DSolve[{a'[t] == (-2 I*w/3) a[t], b'[t] + c'[t] + e'[t] == 0, 
d'[t] + f'[t] + g'[t] == 0, b'[t] - c'[t] == (I*w/3) (b[t] - c[t]), 
f'[t] - g'[t] == (I*w/3) (f[t] - g[t]), 
b'[t] + c'[t] - 2 e'[t] == (I*w/3) (b[t] + c[t] - 2 e[t]), 
2 d'[t] - f'[t] - g'[t] == (I*w/3) (2 d[t] - f[t] - g[t]), 
h'[t] == (-2 I*w/3) h[t], a[0] == α, b[0] == β, 
c[0] == γ, d[0] == δ, e[0] == ϵ, 
f[0] == ζ, g[0] == η, h[0] == θ}, {a[t], b[t], 
c[t], d[t], e[t], f[t], g[t], h[t]}, t]

Animate[Show[
BarChart[{{Re[a[t]] /. %, Im[a[t]] /. %}, {Re[b[t]] /. %, 
Im[b[t]] /. %}, {Re[c[t]] /. %, Im[c[t]] /. %}, {Re[d[t]] /. %, 
Im[d[t]] /. %}, {Re[e[t]] /. %, Im[e[t]] /. %}, {Re[f[t]] /. %, 
Im[f[t]] /. %}, {Re[g[t]] /. %, Im[g[t]] /. %}, {Re[h[t]] /. %, 
Im[h[t]] /. %}}], BoxRatios -> Automatic], {t, 0, 30}, 
AnimationRate -> 1, AnimationRunning -> False, RefreshRate -> 30]

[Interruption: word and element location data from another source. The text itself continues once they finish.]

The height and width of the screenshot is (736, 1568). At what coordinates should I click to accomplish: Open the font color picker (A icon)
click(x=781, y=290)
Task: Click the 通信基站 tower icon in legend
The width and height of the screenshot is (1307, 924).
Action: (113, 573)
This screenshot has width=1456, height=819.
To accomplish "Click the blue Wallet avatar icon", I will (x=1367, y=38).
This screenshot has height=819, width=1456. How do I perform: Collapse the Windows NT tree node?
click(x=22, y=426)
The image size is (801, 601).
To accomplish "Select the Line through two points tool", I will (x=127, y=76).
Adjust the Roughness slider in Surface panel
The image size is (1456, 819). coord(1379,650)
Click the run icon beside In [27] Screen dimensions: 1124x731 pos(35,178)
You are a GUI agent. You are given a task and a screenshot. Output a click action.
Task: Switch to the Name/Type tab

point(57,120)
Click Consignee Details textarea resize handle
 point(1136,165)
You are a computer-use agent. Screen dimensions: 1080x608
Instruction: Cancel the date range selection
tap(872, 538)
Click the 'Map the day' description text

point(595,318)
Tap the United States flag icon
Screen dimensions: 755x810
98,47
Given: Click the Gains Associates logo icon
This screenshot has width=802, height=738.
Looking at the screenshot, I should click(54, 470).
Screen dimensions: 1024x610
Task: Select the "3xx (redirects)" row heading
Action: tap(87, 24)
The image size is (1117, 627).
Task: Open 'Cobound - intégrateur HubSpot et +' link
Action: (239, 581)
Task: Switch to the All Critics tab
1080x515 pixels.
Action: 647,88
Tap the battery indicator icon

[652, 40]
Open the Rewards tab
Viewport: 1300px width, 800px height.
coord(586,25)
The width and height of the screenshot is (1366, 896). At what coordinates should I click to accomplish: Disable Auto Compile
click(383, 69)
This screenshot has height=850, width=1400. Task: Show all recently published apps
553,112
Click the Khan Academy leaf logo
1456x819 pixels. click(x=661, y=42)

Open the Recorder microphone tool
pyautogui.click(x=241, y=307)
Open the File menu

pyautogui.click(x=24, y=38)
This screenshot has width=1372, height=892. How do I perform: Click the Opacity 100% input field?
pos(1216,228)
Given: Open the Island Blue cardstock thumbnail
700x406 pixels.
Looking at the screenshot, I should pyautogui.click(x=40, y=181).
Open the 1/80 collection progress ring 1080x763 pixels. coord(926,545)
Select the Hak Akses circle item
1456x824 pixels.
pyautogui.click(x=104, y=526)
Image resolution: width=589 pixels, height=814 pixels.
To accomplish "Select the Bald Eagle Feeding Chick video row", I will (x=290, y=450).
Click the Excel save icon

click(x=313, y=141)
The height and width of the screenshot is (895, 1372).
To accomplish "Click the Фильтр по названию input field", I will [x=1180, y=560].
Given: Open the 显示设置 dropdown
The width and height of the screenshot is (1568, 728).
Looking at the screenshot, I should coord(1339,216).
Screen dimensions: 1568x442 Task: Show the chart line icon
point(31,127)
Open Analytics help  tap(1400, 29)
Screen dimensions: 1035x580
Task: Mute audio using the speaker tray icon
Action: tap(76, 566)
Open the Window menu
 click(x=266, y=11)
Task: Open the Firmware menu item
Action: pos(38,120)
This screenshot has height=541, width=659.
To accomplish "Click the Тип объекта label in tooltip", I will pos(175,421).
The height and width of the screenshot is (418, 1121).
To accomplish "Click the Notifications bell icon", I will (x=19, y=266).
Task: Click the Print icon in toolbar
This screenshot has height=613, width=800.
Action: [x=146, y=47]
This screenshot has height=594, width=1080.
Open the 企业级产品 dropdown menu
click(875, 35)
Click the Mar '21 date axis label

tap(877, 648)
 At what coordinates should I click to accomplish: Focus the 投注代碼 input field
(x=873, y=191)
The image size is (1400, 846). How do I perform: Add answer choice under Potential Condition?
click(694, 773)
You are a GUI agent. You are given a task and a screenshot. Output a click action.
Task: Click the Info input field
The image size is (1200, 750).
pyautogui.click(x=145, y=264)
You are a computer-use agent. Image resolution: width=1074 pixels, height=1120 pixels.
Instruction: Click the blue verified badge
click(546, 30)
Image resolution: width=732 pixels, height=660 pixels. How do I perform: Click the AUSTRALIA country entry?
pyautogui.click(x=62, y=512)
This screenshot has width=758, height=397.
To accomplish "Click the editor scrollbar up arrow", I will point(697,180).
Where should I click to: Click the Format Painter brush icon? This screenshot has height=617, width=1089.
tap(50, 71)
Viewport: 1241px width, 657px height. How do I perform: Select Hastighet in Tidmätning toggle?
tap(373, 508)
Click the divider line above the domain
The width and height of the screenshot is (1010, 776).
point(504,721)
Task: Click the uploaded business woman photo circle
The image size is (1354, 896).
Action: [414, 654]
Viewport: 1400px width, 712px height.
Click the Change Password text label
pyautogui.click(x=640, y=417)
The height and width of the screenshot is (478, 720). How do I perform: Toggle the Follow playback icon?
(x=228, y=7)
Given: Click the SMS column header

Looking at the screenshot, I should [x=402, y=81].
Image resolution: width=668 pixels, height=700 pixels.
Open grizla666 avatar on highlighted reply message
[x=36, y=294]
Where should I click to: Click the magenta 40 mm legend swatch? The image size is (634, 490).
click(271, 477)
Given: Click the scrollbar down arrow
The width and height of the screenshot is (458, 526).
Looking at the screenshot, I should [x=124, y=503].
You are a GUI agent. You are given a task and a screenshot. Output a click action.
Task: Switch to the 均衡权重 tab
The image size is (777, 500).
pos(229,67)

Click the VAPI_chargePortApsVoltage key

I have 8 differential equations being solved, and the real and imaginary parts of each solution is being plotted, so there are 8x2 bars. Understandably, though, this gives me the error 'BarChart is not a type of graphics'. Any help would be greatly appreciated, and thanks in advance ;)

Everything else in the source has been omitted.